Quand j’avais seize ans, le Paradis était simple : un diplôme, un mari, des enfants. Si on poussait plus loin, le diplôme était universitaire, et probablement inemployé, le mari était le seul qui, et on lui réservait « tout », genre prince charmant en Loden vert et gestes tendres, les enfants quant à eux devenaient le truc à ne pas rater pour être une femme. Je me demande dans quel siècle j’ai vu le jour. J’ai l’impression d’avoir quinze ans. Et ma fille aînée en a onze. Elle n’attend pas le prince charmant, elle veut juste qu’on lui foute la paix pour son premier baiser à l’ombre d’un distributeur de Coca Cola, elle rêve d’être chômeuse et d’avoir le temps de vivre en regardant des clips lui raconter le monde. Quant au plan famille nombreuse, ce n’est pas à elle qu’il faut le faire. D’après les dernières études, les femmes trentenaires pensent que la quarantaine leur apportera la maturité nécessaire. Il me semble que sans chiffre, ce genre de commentaire atteint un seuil d’abstraction que je n’ai pas les moyens de visualiser, mais le petit homme est plus rouge que jamais. Il lance sa règle sur le sept et le rate. Tout n’est peut-être pas joué d’avance. Il essaie encore. Je ne suis plus très sûre de cela, mais il me semble que quand le caillou sortait des cases, c’était au tour de l’autre. Est-ce à moi de lancer la règle ? Sur quelle case ? La première ? J’ai toujours aimé les premières fois. Le plus jamais en même temps que le pour toujours. Le premier baiser et le paradis promis, le premier enfant et la famille heureuse, le premier verre, et la soirée à deux.

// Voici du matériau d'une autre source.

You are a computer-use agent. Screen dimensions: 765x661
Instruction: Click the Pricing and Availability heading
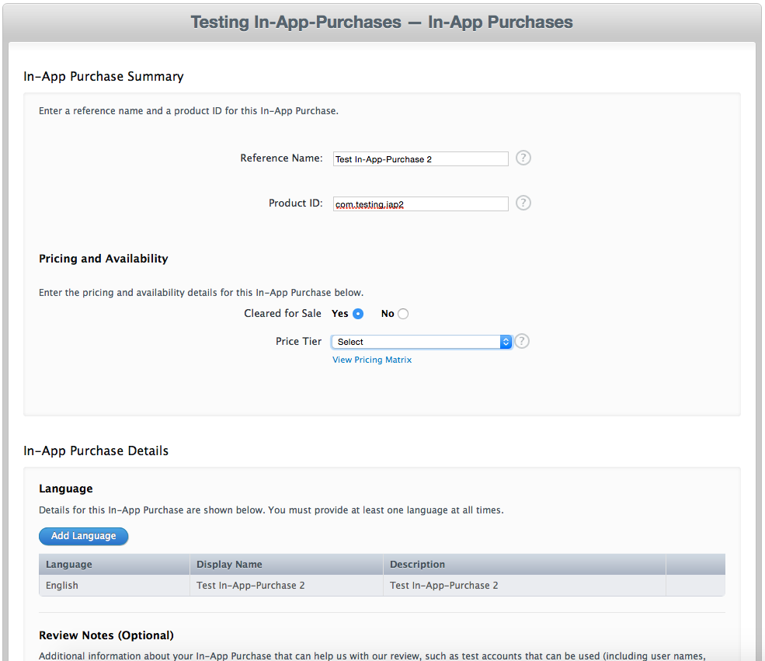tap(103, 259)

Je n’aurais pas dû dire à Luc qu’il avait l’air énervé. Ca ne sert à rien de dire ça. Je n’aurais pas dû lui parler de la prise de courant qui s’était déboîtée, ou d’Hélène, dont toutes les plaintes s’égaraient depuis des mois dans les couloirs du tribunal. Il avait eu sa journée. J’aurais dû le laisser décompresser, tranquillement. Une femme tombe sous les coups, tous les cinq jours, en France. Je vis en Belgique, mais c’est mon tour. Cinq jours après Marie Trintignant. Ca me rassure, finalement, que Luc n’ait pas percé, avec ses bouquins. Nous vivons dans un petit pays où rien ne fait vraiment de bruit, et surtout pas la littérature. On le laissera tranquille. Il aura déjà sa dose, avec les jours à vivre, les chagrins d’amour d’Anna, les jumelles, Grégory, Hélène, et le souvenir du bruit de ma nuque contre le buste de Beethoven posé sur un skateboard que je n’ai pas eu le temps de ranger.

Je choisis le Paradis. Comme on me l’a appris. Nom de code : Roméo. Qui suis-je, pour penser que le petit homme gras et hilare n’a pas les moyens de gagner ?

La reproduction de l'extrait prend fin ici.